The Journal of Immunology, Vol 131, Issue 3 1115-1120, Copyright © 1983 by American Association of Immunologists

ARTICLES

A possible maternal effect in the abnormal hyporesponsiveness to specific alloantigens in offspring born to neonatally tolerant fathers

RM Gorczynski, M Kennedy, S MacRae and A Ciampi

Newborn CBA mice were inoculated i.p. with 1 X 10(8) adult (CBA X A)F1 lymphoid cells with 5 X 10(7) F1 hybrid lymphoid cells thereafter inoculated i.v. at 14-day intervals. The mice were subsequently grafted with A/J tail skin at 24 days of age. At 8 wk of age, individual tolerant males with intact skin grafts were each mated with similar tolerant skin-grafted females or with 8-wk-old control normal CBA females. Approximately 0.4 ml of peripheral blood from 7-wk-old progeny born to these crosses, along with the blood from age-matched progeny born to normal CBA incrosses, were used for in vitro mixed leukocyte cultures (MLC). All progeny received skin grafts of (CBA X A)F1 tail skin at 7 1/2 wk of age.
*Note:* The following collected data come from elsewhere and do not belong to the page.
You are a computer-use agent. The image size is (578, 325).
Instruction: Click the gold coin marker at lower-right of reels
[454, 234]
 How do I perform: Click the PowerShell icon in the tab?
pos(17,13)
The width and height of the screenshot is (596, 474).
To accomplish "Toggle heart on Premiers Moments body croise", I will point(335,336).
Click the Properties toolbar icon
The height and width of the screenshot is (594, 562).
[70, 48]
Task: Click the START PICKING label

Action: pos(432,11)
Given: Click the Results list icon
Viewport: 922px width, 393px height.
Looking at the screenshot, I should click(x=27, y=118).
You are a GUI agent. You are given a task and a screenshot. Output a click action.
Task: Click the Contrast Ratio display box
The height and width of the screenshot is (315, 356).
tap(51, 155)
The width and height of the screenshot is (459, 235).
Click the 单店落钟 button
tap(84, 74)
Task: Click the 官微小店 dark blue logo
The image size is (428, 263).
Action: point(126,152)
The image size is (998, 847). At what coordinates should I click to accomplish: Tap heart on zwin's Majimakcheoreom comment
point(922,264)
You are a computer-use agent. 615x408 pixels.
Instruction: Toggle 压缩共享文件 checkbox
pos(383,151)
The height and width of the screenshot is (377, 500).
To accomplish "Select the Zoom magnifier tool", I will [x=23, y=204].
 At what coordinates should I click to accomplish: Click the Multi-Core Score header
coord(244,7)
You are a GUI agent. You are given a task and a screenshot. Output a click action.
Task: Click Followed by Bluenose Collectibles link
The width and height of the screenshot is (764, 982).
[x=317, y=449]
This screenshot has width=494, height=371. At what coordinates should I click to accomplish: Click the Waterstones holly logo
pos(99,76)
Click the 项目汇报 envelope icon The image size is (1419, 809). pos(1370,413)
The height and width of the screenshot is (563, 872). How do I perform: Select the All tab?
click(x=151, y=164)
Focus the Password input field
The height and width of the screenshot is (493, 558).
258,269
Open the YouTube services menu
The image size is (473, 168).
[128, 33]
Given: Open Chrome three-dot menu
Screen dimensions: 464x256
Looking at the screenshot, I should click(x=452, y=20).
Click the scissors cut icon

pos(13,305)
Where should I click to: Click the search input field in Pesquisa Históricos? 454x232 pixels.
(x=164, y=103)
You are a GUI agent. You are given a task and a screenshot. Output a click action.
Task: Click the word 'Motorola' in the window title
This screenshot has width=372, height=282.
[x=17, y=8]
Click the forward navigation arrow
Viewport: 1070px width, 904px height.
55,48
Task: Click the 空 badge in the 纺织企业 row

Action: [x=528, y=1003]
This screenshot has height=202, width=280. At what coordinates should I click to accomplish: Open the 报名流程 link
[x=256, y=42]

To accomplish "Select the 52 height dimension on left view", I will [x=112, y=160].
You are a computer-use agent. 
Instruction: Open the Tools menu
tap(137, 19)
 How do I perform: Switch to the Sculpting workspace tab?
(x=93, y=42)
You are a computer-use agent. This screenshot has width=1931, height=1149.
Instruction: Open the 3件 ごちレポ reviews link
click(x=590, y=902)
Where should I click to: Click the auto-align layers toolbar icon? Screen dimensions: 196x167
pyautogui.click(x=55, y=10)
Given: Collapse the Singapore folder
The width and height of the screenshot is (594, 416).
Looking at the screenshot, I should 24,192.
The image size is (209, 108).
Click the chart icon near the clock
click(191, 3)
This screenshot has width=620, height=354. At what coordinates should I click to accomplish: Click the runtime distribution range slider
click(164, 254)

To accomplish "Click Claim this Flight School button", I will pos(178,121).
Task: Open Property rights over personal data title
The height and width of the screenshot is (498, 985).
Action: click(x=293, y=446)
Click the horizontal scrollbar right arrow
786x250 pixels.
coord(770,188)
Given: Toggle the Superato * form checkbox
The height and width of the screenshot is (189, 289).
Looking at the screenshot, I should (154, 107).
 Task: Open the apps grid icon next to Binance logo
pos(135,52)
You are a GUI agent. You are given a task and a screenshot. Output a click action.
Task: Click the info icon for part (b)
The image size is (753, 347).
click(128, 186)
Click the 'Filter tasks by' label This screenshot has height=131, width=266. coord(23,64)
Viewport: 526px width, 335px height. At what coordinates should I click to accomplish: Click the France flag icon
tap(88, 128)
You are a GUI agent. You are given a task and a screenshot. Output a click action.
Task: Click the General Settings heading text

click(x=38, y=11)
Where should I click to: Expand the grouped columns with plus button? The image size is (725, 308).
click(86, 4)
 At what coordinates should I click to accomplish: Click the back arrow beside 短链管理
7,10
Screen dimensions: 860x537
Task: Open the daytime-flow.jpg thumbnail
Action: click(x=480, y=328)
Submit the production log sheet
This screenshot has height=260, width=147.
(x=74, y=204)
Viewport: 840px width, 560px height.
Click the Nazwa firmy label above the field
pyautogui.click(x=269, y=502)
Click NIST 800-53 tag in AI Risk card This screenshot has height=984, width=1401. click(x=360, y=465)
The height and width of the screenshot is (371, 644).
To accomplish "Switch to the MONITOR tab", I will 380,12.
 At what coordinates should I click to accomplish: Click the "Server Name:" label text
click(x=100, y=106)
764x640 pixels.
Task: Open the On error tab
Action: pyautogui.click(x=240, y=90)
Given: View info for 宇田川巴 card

In this study, we show i) that MLC hyporesponsiveness to histocompatible cells is an acquired phenotype expressed by lymphoid cells of the progeny of tolerant male mice, and ii) that these progeny also show delayed rejection of (CBA X A)F1 skin grafts. The continued breeding of the first generation animals established that a similar transmission of hyporesponsiveness can be observed in the second generation progeny. When putatively normal females, however, which had borne several litters after mating with neonatally tolerant males, were mated with "normal" (nontolerant) males; their offspring also exhibited a specific hyporesponsiveness in MLC to the initial tolerizing allodeterminants. This suggests that there may ultimately be a maternally derived origin for the transmission of characters from tolerant males.